> **Your assignment**:
Return all of the material exactly; no line may be dropped.

:: Materials provided ::

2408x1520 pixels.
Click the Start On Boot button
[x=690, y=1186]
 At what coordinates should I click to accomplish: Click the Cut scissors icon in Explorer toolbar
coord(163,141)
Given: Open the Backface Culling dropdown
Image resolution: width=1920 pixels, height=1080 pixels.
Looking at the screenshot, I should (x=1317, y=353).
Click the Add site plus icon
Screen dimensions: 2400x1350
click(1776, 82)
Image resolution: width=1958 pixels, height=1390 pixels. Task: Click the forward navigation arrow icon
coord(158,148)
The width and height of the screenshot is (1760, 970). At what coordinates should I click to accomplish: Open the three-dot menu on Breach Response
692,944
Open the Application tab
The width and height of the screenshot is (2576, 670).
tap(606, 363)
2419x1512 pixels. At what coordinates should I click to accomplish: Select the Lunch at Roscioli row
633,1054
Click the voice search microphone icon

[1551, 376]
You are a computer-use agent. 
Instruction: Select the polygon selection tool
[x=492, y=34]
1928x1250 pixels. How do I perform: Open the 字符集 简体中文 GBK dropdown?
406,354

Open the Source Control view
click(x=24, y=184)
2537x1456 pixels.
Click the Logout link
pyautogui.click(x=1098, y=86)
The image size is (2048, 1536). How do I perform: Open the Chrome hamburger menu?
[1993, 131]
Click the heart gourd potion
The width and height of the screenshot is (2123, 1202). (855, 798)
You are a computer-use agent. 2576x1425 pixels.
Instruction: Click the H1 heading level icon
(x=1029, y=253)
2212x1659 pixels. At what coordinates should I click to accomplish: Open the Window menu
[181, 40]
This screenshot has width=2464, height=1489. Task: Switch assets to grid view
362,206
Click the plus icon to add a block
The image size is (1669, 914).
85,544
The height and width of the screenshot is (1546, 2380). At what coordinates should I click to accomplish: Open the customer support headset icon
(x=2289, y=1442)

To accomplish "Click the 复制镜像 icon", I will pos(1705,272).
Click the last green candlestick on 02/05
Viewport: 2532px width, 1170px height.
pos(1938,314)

:::

> **Output**:
2408x1520 pixels.
Click the Start On Boot button
[x=690, y=1186]
 At what coordinates should I click to accomplish: Click the Cut scissors icon in Explorer toolbar
coord(163,141)
Given: Open the Backface Culling dropdown
Image resolution: width=1920 pixels, height=1080 pixels.
Looking at the screenshot, I should (x=1317, y=353).
Click the Add site plus icon
Screen dimensions: 2400x1350
click(1776, 82)
Image resolution: width=1958 pixels, height=1390 pixels. Task: Click the forward navigation arrow icon
coord(158,148)
The width and height of the screenshot is (1760, 970). At what coordinates should I click to accomplish: Open the three-dot menu on Breach Response
692,944
Open the Application tab
The width and height of the screenshot is (2576, 670).
tap(606, 363)
2419x1512 pixels. At what coordinates should I click to accomplish: Select the Lunch at Roscioli row
633,1054
Click the voice search microphone icon

[1551, 376]
You are a computer-use agent. 
Instruction: Select the polygon selection tool
[x=492, y=34]
1928x1250 pixels. How do I perform: Open the 字符集 简体中文 GBK dropdown?
406,354

Open the Source Control view
click(x=24, y=184)
2537x1456 pixels.
Click the Logout link
pyautogui.click(x=1098, y=86)
The image size is (2048, 1536). How do I perform: Open the Chrome hamburger menu?
[1993, 131]
Click the heart gourd potion
The width and height of the screenshot is (2123, 1202). (855, 798)
You are a computer-use agent. 2576x1425 pixels.
Instruction: Click the H1 heading level icon
(x=1029, y=253)
2212x1659 pixels. At what coordinates should I click to accomplish: Open the Window menu
[181, 40]
This screenshot has width=2464, height=1489. Task: Switch assets to grid view
362,206
Click the plus icon to add a block
The image size is (1669, 914).
85,544
The height and width of the screenshot is (1546, 2380). At what coordinates should I click to accomplish: Open the customer support headset icon
(x=2289, y=1442)

To accomplish "Click the 复制镜像 icon", I will pos(1705,272).
Click the last green candlestick on 02/05
Viewport: 2532px width, 1170px height.
pos(1938,314)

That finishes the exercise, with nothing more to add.